Mais les cours des matières premières ne font pas tout. «La part de la matière première agricole dans la valeur ajoutée d’un industriel n’est pas toujours très élevée», note Philippe Goetzmann, consultant spécialiste de la grande distribution. La négociation «porte aussi sur tout ce qu’il y a autour, le carton et l’aluminium, et les frais de personnel qui ont augmenté» du fait de l’inflation, souligne Jean-Philippe André, le président de l’Ania (Association nationale des industries alimentaires), principale organisation des industriels de l’agroalimentaire. De quoi rendre encore plus difficile les projections. Sans compter la puissance variable des industriels dans le jeu des négociations, certains comme Coca-Cola étant en meilleure position pour imposer leurs prix que d’autres. Dernière étape avant la mise en rayon, la marge des distributeurs sur chaque produit joue également sur le prix final.
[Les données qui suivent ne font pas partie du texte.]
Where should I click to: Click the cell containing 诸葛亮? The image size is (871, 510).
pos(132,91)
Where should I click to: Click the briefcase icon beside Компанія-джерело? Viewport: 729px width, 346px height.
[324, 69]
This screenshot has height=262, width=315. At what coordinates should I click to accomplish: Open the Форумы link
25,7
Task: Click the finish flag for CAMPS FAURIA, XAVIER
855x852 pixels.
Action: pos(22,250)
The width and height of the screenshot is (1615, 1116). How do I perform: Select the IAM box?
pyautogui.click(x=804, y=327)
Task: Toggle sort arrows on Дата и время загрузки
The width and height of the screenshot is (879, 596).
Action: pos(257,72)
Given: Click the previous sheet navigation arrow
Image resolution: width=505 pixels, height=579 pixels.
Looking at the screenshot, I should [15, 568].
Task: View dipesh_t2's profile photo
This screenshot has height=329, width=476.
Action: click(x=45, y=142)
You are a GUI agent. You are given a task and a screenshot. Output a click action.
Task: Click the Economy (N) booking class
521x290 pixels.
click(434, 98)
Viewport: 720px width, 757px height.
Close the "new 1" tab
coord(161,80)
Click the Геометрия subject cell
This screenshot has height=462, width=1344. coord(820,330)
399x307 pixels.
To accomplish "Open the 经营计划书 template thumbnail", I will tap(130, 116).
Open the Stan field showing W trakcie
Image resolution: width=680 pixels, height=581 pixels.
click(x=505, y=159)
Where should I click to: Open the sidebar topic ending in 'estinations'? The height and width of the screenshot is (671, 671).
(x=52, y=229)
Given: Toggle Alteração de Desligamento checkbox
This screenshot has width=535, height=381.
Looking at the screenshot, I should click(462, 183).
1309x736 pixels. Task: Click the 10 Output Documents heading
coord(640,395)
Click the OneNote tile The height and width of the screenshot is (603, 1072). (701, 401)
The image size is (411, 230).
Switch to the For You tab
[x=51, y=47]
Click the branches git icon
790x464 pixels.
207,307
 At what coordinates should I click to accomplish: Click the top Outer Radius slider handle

Côté gouvernement, on assure que la promesse sera respectée. «Les baisses seront répercutées en rayons en janvier-février, dès la fin des négociations commerciales», veut-on croire à Bercy. Quant aux hausses déjà annoncées, «elles seront lissées sur plusieurs mois ou retardées». Traduction : si un tarif est par exemple négocié à la hausse à 10%, le consommateur ne verra pas le produit prendre une hausse en rayons de 10% dès le 1er février. Résultat, faire ses courses en février 2024 sera peut-être moins ardu qu’en mars 2023. «Comme il y a davantage de contrastes entre ce qui augmente et ce qui baisse, pour le consommateur il y a peut-être plus de possibilités d’arbitrer, de choisir des produits qui baissent plutôt que des produits en hausse», estime Richard Panquiault.